Una linea di prodotti riassorbili di prima generazione era già stata realizzata da Absorb in passato, ma tuttavia questi presentavano numerosi limiti.

«Tecnologie che erano entrate in commercio nel 2012 e che, dopo aver fatto il loro corso, non hanno preso piede. Il Fantom invece fa parte di una generazione 2.0», spiega il dottor Bernardo Cortese, primario di Cardiologia al San Carlo, che ha eseguito l’intervento.

Cortese è direttore del reparto da poche settimane, ha lavorato per sei anni al Fatebenefratelli e ha maturato una lunga esperienza nella ricerca clinica, volta a superare le limitazioni degli stent tradizionali.

«Le protesi metalliche sono sicure ma, in una percentuale molto bassa e inferiore all’1%, possono presentare dei rischi di riocclusione. Da qui sono nate le nuove tecnologie, come il pallone medicato e gli scaffold».

Proprio l’esperienza del primario ha permesso al San Carlo di essere selezionato come primo centro in Italia.

Il Fantom Reva (distribuito da Biovascular) ha da pochissimo ottenuto la marchiatura Ce e presenta caratteristiche di unicità in termini di riassorbimento e di forza, garantendo un’impalcatura altrettanto solida dei dispositivi metallici. In precedenza è stato utilizzato in Germania e in Svizzera, ma mai in Italia.

Ieri un’équipe multidisciplinare diretta da Bernardo Cortese e composta da cardiologi, infermieri, fellow ed emodinamisti ha impiantato lo scaffold sul primo paziente, un uomo di 78 anni che è stato operato in anestesia locale, con un catetere che dal braccio ha raggiunto il cuore, imboccando la coronaria, per condurre un filo guida di metallo di 0.014 pollici di diametro.

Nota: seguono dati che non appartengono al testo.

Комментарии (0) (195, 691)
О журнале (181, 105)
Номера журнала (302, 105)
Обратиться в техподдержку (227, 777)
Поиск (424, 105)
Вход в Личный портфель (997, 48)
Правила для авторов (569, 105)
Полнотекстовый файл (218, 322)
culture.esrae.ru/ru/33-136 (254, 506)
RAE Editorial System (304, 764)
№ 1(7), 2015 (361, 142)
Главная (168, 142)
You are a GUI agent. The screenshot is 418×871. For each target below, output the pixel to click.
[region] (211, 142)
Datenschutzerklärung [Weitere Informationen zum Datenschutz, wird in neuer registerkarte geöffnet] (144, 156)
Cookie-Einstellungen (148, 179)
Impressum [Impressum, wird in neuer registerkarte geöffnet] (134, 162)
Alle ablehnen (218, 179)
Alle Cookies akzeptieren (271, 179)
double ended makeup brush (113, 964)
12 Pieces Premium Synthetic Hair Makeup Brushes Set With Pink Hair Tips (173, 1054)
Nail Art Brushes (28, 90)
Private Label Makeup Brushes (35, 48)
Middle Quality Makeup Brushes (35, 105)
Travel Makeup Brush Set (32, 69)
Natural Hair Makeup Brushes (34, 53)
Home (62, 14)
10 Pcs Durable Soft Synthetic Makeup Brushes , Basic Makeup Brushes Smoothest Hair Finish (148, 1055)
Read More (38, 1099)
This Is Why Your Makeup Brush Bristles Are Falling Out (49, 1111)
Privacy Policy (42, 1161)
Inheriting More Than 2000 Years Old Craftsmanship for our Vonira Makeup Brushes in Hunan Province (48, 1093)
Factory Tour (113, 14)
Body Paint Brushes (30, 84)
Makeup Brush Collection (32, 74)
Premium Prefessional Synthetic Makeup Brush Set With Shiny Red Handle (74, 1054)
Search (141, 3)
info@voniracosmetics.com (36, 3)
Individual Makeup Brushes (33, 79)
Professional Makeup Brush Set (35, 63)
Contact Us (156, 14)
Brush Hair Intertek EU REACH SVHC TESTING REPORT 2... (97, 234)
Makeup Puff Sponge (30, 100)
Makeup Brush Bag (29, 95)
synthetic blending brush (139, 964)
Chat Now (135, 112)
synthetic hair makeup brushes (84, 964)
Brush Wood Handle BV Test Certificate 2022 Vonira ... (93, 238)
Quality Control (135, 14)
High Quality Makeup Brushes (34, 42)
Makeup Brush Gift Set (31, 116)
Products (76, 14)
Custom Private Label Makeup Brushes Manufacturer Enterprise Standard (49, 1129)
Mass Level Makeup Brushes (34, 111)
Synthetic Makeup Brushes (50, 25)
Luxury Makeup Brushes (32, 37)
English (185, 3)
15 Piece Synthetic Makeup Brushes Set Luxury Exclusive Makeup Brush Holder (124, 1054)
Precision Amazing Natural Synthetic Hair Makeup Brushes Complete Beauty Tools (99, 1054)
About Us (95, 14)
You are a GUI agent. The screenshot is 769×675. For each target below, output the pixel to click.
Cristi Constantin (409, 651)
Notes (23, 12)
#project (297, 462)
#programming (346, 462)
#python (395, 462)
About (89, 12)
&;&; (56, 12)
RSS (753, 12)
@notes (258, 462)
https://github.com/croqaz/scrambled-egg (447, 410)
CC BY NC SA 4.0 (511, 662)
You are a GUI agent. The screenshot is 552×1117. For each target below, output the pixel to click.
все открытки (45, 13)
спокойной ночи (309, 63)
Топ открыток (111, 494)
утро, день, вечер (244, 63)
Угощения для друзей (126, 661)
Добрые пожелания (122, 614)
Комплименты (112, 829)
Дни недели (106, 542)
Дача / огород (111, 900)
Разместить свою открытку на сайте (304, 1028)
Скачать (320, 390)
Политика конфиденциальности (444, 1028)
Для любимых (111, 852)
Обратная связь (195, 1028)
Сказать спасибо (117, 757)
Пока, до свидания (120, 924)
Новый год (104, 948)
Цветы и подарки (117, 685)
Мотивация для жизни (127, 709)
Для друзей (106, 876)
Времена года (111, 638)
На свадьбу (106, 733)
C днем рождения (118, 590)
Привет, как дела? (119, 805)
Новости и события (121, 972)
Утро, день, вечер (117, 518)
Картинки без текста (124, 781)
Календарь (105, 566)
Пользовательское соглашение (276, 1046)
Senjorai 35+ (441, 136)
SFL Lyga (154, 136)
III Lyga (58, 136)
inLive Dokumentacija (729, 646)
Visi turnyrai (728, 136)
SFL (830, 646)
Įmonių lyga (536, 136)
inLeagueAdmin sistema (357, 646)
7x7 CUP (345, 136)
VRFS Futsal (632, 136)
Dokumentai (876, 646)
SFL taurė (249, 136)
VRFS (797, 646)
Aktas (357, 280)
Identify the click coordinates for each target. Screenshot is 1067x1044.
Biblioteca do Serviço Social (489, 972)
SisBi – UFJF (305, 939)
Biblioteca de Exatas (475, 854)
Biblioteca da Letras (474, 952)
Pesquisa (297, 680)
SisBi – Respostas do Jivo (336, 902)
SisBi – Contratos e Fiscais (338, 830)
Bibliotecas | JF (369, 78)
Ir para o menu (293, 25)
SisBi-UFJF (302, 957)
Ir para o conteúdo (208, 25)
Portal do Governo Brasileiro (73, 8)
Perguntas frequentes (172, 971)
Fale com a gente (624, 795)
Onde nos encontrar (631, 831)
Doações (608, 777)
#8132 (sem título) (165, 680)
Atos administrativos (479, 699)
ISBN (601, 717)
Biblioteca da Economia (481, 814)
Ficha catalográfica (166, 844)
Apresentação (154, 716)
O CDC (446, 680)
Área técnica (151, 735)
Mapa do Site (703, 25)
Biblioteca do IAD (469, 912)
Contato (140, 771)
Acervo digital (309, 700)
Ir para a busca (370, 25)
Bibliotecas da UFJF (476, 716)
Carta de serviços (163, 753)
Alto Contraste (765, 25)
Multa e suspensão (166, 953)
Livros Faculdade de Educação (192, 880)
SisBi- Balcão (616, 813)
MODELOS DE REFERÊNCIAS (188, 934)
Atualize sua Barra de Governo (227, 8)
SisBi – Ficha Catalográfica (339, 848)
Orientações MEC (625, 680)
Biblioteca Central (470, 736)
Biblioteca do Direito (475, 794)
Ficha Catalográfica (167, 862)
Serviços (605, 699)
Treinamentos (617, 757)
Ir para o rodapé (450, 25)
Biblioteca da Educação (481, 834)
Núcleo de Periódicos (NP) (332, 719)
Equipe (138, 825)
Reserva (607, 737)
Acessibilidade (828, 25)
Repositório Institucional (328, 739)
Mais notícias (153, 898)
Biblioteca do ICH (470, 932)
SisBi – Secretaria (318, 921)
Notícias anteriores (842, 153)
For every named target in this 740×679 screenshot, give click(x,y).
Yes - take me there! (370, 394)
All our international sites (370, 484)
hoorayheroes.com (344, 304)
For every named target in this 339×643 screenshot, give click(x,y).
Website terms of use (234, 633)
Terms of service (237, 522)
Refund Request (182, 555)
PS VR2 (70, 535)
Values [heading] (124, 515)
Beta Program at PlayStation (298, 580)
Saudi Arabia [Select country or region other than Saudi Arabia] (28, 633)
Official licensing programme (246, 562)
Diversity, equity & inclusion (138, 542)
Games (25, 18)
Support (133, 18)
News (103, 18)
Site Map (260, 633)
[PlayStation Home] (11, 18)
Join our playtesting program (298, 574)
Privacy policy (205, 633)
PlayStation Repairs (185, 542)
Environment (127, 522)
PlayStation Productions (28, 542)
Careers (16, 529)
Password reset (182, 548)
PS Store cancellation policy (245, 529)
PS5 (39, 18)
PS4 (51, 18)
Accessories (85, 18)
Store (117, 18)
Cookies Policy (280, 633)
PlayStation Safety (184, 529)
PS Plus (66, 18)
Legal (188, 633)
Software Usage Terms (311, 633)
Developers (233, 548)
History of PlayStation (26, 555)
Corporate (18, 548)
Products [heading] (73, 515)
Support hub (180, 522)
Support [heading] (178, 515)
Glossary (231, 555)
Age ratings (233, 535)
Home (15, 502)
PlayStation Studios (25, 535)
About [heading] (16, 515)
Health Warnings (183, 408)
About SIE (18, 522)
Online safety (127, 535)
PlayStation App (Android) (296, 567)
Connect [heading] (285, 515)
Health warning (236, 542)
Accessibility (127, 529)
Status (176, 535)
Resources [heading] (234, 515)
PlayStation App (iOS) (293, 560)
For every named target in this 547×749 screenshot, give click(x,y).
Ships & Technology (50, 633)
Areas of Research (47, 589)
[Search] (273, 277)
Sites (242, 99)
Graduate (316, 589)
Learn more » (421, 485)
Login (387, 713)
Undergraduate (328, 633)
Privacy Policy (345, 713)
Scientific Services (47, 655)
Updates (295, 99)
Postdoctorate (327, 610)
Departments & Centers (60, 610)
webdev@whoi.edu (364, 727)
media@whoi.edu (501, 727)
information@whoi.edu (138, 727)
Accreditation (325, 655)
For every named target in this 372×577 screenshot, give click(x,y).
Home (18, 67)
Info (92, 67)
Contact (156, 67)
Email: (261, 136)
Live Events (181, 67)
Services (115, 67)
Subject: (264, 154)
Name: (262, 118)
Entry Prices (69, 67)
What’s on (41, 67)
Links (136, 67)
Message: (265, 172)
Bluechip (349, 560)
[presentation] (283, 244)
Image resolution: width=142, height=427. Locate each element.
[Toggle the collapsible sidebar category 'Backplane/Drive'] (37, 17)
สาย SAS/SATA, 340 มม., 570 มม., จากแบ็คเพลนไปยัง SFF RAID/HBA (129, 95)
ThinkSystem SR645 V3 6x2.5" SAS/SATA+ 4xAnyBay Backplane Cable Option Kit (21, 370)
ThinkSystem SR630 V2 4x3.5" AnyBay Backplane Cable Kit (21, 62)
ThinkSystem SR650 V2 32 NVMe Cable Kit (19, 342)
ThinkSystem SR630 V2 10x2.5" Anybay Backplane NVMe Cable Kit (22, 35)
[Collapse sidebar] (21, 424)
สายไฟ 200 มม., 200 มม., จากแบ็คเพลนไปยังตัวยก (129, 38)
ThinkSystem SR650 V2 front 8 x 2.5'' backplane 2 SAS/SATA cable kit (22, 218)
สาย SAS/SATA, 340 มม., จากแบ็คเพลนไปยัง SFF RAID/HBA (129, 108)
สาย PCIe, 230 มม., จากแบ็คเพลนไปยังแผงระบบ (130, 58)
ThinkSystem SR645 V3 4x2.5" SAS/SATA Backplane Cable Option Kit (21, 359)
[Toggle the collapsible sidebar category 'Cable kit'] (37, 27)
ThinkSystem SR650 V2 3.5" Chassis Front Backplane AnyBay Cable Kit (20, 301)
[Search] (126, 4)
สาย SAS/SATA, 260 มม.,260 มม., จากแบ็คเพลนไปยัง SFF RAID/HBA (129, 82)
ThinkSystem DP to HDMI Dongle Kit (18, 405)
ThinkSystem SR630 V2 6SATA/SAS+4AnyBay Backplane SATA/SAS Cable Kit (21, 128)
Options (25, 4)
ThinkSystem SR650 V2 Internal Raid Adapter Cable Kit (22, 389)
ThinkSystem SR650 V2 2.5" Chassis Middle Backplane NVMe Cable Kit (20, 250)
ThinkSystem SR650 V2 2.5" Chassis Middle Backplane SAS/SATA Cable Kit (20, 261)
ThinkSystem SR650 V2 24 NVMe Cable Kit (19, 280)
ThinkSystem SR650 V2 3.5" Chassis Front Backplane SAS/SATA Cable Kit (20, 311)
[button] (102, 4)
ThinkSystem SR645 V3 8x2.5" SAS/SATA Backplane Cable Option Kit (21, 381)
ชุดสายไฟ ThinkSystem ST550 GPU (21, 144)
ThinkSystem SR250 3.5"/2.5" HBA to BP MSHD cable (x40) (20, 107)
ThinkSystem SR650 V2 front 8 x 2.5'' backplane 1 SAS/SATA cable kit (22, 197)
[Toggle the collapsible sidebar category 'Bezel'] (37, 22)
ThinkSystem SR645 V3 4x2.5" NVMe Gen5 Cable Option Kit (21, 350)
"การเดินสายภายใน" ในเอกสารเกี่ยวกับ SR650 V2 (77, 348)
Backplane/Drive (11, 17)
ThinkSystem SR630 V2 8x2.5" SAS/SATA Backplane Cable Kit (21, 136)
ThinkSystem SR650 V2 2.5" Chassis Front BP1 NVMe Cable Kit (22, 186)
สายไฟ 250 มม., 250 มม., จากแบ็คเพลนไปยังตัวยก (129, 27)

La visuale della coronaria è stata ottenuta attraverso immagini radiografiche con l’utilizzo di un mezzo di contrasto.

«Abbiamo un’opportunità – commenta Bernardo Cortese – Offrire ai nostri pazienti ciò che c’è di meglio».

«Il Fantom è differente dalla prima generazione di scaffold Absorb – aggiunge Carmelo Mastrandrea, vicepresidente di Reva, l’azienda americana produttrice del dispositivo – È diverso il materiale: il Tyrocore, un polimero che contiene anche una percentuale di iodio. È forte, flessibile, ha strati estremamente sottili ed è biocompatibile. È l’unico scaffold radio-opaco, quindi visibile sotto i raggi X. E i risultati principali, ottenuti sui 240 pazienti a cui è stato impiantato, sono molto promettenti».